┌────────

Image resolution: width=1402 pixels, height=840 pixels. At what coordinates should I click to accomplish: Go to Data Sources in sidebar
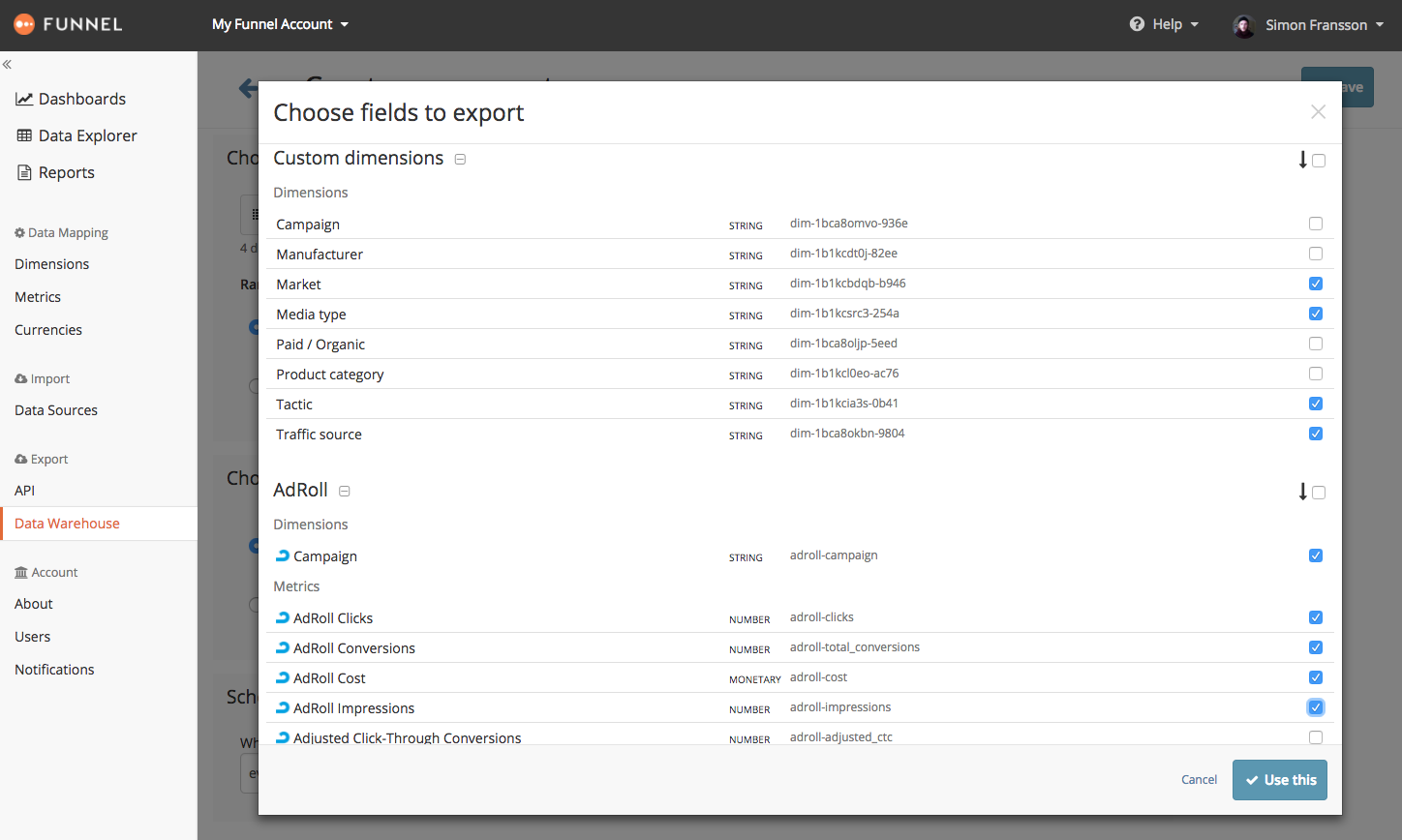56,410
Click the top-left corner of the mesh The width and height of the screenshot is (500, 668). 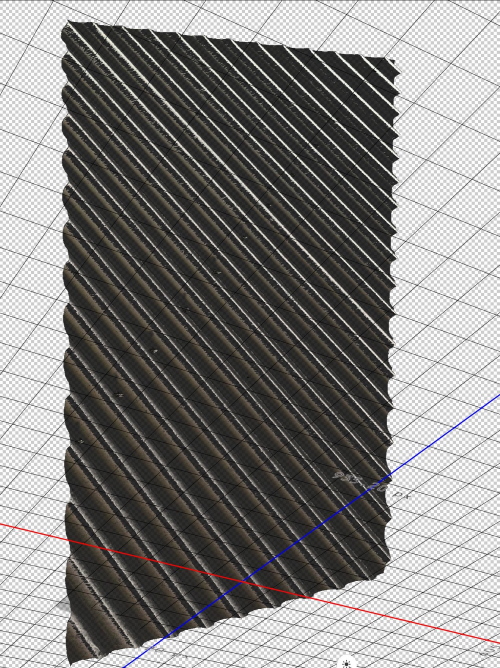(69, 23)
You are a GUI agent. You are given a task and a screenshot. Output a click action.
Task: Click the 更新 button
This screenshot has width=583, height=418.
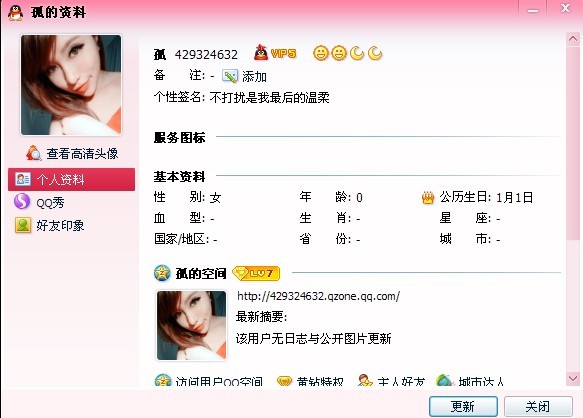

└────────

* Problem to work on
Reproduce everything in the listing from the line containing "You are a GUI" down to the end of the listing, including both of those lines, and leave the pictures out of your answer.

* Output below
You are a GUI agent. You are given a task and a screenshot. Output a click action.
Task: Click the 更新 button
This screenshot has width=583, height=418.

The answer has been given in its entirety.